First things first – thank you to those who checked in with health advice and concern. I’ve got a plan for diet and exercise and after a year on a waiting list, I’ve got an appointment to see a new doctor. I’ve heard great things about his practice, and I’m very excited about his approach to health (I feel old exhibit #427: I just wrote that I was excited about a seeing a doctor). Obviously, I have not yet seen him, but after hearing from some of my friends who are clients, and reading about the practice, I am totally on board with the philosophy. As I understand it, the approach to health is collaborative between to the doctor and patient, it puts physical concerns into the larger life matrix of social, emotional and spiritual concerns, and approaches treatment from the standpoint of treating cause instead of symptom (which is the opposite of how my prescription-happy former Doc approached things). Last week, I noted that maintaining health and building the city are both hard work. This week I’ll stick with that concept, but illustrate it with a detail.

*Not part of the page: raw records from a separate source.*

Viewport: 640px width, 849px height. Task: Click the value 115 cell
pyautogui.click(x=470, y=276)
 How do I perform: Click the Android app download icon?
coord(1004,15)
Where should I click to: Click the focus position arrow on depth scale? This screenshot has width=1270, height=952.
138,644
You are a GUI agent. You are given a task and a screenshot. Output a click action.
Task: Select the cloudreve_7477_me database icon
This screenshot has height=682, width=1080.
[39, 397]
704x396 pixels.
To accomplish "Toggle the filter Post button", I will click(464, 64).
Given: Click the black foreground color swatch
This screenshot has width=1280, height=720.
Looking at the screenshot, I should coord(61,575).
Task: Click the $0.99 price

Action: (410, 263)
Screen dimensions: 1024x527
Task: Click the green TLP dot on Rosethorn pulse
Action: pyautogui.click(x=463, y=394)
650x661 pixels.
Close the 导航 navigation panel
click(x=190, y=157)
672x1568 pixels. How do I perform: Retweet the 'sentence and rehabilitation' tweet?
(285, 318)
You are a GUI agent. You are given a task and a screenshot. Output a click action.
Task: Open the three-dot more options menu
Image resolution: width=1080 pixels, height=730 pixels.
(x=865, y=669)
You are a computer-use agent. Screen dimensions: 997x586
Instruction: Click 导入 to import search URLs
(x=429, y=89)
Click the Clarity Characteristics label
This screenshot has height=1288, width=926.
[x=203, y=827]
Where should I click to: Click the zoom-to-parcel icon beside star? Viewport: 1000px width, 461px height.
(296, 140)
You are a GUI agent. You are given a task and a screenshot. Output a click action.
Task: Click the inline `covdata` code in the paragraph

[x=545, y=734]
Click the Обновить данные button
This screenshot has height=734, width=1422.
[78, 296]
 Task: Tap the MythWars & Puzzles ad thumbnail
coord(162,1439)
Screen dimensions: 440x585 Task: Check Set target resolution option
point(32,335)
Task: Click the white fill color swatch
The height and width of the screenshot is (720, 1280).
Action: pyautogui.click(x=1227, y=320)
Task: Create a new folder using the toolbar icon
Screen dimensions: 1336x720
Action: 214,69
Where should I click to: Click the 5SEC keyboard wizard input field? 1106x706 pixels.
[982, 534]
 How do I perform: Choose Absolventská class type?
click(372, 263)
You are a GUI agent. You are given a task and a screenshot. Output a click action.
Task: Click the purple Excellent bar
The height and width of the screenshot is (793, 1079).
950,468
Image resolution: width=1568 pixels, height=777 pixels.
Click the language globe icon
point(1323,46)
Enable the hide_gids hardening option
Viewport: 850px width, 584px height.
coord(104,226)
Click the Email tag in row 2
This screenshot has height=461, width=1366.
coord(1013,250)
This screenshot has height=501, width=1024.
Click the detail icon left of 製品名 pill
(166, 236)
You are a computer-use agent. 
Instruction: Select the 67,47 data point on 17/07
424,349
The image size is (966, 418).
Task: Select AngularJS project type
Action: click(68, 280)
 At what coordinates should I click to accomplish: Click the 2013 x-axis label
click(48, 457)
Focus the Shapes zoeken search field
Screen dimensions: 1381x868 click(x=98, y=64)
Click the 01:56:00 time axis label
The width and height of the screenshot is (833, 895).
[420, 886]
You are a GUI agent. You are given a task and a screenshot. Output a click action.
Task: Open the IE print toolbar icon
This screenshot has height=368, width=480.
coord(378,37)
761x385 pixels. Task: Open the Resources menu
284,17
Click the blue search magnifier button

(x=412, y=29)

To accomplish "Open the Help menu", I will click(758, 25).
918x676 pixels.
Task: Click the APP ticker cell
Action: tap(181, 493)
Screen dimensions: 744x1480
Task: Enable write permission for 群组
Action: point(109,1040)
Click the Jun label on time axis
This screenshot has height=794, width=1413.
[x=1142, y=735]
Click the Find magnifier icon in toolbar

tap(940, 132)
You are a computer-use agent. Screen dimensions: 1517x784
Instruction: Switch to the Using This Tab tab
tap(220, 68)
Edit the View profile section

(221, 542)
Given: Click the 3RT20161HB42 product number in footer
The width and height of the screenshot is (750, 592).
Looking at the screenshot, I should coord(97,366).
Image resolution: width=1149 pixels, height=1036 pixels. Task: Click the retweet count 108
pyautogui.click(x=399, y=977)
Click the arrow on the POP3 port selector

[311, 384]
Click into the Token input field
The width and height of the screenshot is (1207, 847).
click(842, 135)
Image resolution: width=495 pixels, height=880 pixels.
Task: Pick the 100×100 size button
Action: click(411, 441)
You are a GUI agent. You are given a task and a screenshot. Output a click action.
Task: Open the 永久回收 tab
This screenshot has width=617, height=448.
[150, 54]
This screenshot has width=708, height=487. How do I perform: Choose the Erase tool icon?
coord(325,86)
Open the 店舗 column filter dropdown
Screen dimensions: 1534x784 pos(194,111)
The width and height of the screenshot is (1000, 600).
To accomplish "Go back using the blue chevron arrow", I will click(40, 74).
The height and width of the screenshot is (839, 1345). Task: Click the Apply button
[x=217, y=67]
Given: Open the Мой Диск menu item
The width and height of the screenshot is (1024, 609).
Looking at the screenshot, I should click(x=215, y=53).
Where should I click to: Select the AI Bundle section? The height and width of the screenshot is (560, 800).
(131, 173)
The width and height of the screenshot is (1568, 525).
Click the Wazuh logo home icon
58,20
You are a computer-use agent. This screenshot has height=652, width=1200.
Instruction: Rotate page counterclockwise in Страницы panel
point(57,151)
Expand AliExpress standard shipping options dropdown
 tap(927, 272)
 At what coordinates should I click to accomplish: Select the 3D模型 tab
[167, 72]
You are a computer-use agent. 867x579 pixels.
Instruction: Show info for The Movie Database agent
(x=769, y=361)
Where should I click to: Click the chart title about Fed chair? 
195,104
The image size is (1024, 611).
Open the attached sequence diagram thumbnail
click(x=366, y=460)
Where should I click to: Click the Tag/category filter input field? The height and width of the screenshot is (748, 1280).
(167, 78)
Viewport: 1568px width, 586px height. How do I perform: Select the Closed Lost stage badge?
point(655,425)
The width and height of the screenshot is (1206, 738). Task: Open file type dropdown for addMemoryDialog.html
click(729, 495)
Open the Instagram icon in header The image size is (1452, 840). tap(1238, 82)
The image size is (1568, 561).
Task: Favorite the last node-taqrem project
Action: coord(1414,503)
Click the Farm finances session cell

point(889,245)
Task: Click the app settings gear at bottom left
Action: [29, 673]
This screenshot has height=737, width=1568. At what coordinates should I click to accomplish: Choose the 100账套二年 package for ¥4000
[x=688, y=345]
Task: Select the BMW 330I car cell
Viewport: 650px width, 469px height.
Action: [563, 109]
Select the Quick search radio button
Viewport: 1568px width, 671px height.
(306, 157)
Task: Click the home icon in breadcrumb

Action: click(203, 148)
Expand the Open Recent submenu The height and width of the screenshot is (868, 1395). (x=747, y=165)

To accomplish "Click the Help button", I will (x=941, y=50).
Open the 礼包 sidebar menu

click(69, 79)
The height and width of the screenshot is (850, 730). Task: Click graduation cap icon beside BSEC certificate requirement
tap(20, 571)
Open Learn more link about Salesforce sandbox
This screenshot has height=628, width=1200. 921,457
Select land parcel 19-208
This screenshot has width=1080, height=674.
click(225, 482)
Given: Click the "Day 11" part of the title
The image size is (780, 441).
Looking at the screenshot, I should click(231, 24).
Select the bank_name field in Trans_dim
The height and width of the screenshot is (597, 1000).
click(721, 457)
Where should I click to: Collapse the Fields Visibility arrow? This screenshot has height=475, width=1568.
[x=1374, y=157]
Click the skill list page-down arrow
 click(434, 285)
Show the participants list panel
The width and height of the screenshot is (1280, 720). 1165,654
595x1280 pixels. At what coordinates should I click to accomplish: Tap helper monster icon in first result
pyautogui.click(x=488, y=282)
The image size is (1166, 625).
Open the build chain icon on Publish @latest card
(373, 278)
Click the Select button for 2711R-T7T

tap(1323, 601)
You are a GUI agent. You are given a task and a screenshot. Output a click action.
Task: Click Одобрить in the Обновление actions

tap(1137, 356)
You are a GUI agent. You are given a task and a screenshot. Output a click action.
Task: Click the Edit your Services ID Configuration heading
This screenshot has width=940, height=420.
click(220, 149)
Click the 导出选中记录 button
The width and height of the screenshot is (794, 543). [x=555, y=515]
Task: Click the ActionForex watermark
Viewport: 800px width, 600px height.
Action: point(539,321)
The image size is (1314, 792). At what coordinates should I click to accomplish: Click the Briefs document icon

One of the things I have found in my dozen years in this profession is that there are two ideas that always come out of a public process (and most stakeholder meetings). The first is to close a street and turn it into a pedestrian mall. The second is to build pedestrian overpasses or footbridges. Both of those are almost always a bad idea. Earlier last week, I sat in on a meeting for an upcoming project, and someone tossed up the pedestrian bridge idea. It was not my meeting, and I think we were trying to wrap things up, so I held my tongue. As I left the building I reexamined why footbridges are such a bad idea. There are some straightforward, concrete answers, but it struck me that there is also a very basic concept that no one ever talks about.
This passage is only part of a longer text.